--- Extracted data Enclosed Below ---

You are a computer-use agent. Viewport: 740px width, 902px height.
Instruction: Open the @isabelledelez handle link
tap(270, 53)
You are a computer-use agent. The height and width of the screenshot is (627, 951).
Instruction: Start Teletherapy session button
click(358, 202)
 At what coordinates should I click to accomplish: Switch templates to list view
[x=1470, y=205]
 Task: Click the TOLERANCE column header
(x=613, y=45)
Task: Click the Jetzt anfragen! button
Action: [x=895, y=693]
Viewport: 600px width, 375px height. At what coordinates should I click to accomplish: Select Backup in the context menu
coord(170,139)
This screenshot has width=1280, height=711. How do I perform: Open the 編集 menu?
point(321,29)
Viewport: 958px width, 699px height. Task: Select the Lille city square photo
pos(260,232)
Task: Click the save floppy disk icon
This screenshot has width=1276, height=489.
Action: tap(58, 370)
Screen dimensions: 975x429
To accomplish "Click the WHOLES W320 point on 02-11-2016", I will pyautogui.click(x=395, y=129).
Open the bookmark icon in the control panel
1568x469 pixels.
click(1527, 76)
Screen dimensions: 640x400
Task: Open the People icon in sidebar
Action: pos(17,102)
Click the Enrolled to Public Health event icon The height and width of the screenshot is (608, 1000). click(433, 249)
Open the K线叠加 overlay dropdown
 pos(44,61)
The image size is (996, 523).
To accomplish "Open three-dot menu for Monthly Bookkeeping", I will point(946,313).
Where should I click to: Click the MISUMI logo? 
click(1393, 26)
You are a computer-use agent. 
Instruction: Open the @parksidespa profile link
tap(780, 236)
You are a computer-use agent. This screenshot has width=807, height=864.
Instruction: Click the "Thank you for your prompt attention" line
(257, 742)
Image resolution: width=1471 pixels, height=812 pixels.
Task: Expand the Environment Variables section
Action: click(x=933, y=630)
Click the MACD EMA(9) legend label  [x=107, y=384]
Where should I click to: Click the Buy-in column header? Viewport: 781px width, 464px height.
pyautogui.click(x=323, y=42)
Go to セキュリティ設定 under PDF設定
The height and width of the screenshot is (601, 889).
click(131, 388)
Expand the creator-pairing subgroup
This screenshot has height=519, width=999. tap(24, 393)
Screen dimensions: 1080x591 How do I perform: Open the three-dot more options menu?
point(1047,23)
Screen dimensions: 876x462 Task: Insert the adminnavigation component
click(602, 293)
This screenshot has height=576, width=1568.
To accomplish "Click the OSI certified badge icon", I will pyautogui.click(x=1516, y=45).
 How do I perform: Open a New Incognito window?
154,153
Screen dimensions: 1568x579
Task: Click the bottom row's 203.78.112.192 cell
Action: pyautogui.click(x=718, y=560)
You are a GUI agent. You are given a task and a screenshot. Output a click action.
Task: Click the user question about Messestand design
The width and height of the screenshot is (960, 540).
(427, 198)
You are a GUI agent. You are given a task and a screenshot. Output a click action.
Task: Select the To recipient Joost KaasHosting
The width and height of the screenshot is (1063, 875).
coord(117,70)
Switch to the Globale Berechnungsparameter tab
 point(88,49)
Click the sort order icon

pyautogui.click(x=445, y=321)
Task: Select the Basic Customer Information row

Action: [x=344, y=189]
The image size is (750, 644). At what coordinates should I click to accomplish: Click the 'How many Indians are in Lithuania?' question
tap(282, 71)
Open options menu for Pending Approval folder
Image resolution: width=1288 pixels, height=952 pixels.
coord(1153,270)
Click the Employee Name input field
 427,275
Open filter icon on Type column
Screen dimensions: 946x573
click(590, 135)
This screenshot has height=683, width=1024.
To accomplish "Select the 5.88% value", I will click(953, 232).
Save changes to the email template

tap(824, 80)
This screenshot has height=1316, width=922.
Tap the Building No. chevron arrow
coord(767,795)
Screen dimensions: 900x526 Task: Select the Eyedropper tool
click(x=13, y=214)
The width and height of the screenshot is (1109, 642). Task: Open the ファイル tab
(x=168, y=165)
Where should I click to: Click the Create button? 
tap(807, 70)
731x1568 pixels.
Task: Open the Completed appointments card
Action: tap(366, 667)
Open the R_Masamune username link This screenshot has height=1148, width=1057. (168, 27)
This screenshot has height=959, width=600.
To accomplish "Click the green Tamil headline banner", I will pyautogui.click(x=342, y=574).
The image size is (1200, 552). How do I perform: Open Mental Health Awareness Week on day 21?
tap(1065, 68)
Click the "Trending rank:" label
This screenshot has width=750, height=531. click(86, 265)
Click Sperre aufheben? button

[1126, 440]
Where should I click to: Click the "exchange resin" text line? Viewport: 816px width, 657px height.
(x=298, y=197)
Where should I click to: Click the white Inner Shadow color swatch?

--- End of Enclosed Extracted data ---

Copy from the entries above each line in which the string "computer" can be found.

You are a computer-use agent. Viewport: 740px width, 902px height.
You are a computer-use agent. The height and width of the screenshot is (627, 951).
You are a computer-use agent. 
You are a computer-use agent. This screenshot has width=807, height=864.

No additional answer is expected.